Too many VPN are still using Blowfish, which might be why some consumer routers get 'acceptable' speeds over a VPN. To me, anything less than 90-95% of your clearnet speed is not acceptable, unless you're connection is over 100mbps. Then I would say the acceptable range is 85-95% of clearnet speeds.


pfSense is cheap enough to do. I have it running on :

*Setup:*

pfSense 2.1.5 on :
Core 2 Duo E6600 at 3.0ghz
Gigabyte GA-EP43-DS3
4GB Gskill TT 800 DDR2
Silverstone Strider 650
Some old 40gb ATA hard disk running in UDMA 2


----------



## Rhyseh (Aug 11, 2015)

newconroer said:


> To me, anything less than 90-95% of your clearnet speed is not acceptable, unless you're connection is over 100mbps. Then I would say the acceptable range is 85-95% of clearnet speeds.



Most VPN's will reduce wire performance by ~8% to 15% regardless how well the device can decrypt the data. The 15% end of the spectrum normally comes down to MTU sizes and other transmission/session protocol's overheads that may be in play.


----------



## newconroer (Aug 11, 2015)

Rhyseh said:


> Most VPN's will reduce wire performance by ~8% to 15% regardless how well the device can decrypt the data. The 15% end of the spectrum normally comes down to MTU sizes and other transmission/session protocol's overheads that may be in play.



What do you base the reduction in performance on?


----------



## Rhyseh (Aug 17, 2015)

newconroer said:


> What do you base the reduction in performance on?



Here's an analysis of IPsec overhead using AES:

http://packetpushers.net/ipsec-bandwidth-overhead-using-aes/

I don't have any solid data on SSL VPN's, only anecdotal. My perception is less than a 10% variance with SSL. Technically it should be more efficient than IPsec, unless you have a shoddy connection.


----------



## newconroer (Aug 17, 2015)

My understanding with Open VPN is that 128 Blowfish encryption is quite common - at least for all these popular provider/services.
But even then, you lose way more than 10% on a commercial router.

Meanwhile, moving up to pfSense, half decent hardware makes a huge difference -even with 256 encryption.

Maybe I don't fully understand the numbers and the science, however am a firm believer in building your own firewall/router box now - especially out of old computer parts.


----------



## brandonwh64 (Aug 17, 2015)

I used PFsense for a while and now I have moved to untangle firewall. It is pretty nice setup and much easier to look at. 

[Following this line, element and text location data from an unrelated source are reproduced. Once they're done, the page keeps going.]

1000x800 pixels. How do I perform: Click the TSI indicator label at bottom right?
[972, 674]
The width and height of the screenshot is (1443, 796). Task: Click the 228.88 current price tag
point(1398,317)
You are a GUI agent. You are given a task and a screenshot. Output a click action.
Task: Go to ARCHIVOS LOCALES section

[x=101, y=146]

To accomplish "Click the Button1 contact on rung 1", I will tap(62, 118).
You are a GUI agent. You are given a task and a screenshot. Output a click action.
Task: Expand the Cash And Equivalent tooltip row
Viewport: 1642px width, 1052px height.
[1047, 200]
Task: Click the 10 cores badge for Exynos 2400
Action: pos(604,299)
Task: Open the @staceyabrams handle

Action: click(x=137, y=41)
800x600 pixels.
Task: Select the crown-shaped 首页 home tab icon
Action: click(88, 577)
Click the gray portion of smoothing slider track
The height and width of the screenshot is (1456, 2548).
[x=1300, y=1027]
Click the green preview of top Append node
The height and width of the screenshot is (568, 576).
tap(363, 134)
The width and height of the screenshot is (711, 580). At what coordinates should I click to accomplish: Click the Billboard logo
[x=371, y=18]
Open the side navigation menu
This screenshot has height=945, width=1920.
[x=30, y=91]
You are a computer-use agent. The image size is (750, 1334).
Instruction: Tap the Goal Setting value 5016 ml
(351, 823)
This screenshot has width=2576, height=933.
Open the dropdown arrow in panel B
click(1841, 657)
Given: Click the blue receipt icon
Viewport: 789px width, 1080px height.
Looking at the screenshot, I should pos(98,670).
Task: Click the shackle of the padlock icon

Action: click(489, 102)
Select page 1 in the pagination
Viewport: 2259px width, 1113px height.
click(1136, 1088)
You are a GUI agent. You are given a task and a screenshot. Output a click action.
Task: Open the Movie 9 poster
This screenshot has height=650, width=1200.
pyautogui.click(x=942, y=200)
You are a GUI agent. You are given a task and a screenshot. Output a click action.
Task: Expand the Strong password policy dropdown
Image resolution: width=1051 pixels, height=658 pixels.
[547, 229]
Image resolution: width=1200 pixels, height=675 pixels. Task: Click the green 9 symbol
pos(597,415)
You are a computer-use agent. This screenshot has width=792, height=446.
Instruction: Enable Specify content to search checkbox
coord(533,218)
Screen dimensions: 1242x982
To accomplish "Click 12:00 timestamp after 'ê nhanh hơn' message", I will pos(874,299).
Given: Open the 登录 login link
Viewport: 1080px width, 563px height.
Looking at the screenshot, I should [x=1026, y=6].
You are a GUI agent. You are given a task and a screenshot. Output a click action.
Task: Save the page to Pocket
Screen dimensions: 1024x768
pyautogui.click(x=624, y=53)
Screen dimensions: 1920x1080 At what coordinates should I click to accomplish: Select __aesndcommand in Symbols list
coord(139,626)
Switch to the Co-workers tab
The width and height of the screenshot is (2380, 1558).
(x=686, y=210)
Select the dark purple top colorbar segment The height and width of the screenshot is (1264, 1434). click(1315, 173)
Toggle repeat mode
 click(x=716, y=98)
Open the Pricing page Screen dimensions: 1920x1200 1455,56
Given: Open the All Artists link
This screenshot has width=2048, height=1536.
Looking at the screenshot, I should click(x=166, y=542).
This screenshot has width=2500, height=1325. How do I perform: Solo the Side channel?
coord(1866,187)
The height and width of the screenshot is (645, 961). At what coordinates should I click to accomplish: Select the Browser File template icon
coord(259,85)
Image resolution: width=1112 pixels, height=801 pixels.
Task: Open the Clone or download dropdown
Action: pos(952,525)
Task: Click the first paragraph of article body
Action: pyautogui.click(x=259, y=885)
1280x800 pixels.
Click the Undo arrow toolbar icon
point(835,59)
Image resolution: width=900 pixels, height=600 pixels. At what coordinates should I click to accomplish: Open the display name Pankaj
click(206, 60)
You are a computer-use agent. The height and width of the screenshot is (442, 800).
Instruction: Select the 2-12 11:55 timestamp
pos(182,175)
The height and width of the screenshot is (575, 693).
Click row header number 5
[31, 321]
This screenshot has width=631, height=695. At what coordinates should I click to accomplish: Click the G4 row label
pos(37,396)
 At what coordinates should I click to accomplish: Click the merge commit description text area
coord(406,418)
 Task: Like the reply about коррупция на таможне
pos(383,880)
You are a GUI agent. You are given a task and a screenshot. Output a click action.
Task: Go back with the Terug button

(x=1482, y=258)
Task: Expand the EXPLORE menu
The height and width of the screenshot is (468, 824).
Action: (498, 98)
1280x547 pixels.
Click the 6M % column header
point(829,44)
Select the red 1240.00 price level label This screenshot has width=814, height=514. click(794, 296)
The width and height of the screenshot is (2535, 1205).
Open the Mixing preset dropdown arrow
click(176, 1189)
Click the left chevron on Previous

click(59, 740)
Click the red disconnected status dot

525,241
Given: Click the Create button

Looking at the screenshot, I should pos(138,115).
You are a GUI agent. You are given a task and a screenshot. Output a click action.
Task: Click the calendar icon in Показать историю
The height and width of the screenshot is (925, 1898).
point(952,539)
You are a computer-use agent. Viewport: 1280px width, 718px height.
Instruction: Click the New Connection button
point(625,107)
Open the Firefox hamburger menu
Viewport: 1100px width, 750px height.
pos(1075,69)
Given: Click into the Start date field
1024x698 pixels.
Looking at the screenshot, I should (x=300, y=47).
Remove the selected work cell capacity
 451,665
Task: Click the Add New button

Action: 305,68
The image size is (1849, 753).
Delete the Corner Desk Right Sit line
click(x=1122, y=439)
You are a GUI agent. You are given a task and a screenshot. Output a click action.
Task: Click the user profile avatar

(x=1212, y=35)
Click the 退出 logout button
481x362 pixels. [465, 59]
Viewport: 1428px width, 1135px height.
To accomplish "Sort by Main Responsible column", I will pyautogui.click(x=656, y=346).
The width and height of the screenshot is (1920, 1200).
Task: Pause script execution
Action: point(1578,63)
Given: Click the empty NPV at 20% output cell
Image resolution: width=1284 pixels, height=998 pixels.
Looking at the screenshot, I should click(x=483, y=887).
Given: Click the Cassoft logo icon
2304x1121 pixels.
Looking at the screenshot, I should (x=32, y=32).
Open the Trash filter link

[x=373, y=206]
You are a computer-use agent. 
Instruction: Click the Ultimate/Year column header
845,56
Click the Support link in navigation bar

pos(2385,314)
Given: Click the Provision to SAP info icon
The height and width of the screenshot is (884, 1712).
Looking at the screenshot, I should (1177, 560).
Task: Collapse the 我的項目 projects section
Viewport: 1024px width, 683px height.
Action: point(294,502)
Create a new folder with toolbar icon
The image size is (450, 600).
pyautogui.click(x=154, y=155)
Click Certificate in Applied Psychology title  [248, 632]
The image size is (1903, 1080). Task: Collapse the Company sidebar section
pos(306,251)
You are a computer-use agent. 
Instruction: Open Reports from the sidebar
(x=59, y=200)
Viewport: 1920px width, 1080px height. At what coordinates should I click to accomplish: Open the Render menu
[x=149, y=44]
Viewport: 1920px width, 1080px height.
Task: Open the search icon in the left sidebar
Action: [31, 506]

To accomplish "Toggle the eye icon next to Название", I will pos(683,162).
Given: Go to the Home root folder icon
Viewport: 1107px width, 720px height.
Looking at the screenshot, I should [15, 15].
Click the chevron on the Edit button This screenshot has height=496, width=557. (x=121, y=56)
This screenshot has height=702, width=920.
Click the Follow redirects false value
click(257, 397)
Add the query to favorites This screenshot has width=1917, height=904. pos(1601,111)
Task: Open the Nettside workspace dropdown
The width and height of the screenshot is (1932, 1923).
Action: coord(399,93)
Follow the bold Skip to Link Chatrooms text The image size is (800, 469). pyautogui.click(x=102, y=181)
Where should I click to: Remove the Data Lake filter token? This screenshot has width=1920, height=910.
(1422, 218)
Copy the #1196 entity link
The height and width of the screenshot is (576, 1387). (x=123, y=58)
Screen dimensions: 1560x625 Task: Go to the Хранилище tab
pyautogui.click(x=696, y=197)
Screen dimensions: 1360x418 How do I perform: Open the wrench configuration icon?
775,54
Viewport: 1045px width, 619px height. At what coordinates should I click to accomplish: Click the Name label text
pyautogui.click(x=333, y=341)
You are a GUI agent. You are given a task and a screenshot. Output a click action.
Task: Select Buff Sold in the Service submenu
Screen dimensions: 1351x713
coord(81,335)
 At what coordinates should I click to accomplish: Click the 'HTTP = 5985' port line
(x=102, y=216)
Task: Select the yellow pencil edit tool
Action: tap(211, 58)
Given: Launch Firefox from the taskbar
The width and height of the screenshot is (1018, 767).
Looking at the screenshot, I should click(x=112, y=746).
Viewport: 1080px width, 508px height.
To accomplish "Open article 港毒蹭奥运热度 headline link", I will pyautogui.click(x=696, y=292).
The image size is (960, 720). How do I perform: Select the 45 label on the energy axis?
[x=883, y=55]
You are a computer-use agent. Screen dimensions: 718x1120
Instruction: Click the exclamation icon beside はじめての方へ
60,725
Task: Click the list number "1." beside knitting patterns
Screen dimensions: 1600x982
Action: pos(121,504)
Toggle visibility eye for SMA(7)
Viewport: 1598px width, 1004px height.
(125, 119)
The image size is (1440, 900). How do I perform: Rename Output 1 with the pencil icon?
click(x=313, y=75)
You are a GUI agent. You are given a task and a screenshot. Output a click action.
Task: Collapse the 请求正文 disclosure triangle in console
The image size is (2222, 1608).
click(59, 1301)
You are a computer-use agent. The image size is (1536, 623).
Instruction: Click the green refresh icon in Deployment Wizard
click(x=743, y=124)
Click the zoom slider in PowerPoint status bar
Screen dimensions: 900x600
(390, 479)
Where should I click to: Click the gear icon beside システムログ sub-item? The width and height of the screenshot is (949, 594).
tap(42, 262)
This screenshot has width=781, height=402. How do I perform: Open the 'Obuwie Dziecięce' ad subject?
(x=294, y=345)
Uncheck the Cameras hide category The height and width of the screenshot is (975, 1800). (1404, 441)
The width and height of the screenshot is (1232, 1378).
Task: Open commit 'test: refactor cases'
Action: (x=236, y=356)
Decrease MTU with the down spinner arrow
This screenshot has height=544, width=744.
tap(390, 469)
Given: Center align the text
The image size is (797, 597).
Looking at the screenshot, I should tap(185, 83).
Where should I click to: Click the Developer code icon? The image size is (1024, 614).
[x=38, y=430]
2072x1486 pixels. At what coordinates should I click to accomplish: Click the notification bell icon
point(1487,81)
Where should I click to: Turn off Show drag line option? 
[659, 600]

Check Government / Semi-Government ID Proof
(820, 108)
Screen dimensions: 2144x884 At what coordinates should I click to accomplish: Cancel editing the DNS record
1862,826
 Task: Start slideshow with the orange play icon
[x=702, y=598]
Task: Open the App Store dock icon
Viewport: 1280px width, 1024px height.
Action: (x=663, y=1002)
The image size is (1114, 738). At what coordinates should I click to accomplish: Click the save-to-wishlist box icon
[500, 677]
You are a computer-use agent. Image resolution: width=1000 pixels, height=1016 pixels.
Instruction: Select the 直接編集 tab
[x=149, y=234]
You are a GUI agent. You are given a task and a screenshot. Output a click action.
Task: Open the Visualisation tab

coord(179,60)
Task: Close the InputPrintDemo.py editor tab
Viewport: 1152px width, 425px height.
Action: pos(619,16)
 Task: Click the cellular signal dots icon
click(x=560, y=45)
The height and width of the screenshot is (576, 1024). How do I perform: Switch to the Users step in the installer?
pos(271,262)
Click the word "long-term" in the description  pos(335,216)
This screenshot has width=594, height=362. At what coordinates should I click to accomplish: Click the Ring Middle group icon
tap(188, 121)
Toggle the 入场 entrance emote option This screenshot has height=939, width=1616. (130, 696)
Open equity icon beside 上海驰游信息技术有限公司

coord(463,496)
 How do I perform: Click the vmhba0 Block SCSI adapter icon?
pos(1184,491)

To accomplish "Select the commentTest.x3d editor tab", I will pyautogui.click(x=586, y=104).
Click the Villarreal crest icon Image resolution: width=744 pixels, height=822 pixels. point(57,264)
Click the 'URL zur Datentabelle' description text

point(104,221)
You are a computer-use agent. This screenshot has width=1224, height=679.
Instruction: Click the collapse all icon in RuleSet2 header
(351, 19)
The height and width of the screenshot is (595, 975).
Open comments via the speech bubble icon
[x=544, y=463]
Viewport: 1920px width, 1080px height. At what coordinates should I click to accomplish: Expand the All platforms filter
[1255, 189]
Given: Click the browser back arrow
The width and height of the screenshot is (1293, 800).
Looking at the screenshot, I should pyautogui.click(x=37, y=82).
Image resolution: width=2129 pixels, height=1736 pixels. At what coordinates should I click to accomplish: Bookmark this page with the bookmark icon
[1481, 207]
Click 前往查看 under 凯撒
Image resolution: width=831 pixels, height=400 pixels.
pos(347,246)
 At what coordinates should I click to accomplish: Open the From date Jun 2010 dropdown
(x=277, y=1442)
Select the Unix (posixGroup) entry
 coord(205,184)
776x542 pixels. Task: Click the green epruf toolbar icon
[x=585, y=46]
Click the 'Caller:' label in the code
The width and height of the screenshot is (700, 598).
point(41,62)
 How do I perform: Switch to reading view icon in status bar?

https://www.untangle.com/shop/firewall


----------



## newconroer (Aug 17, 2015)

I thought about untangle, but between having VPN setup knowledge for pfSense and using it at work, it was the better option for me.

Either way, they're both great.


----------



## Solaris17 (Aug 17, 2015)

newconroer said:


> I thought about untangle, but between having VPN setup knowledge for pfSense and using it at work, it was the better option for me.
> 
> Either way, they're both great.



Agreed I personally use OPNsense and I love it. building a custom box is probably the best decision iv ever made.


----------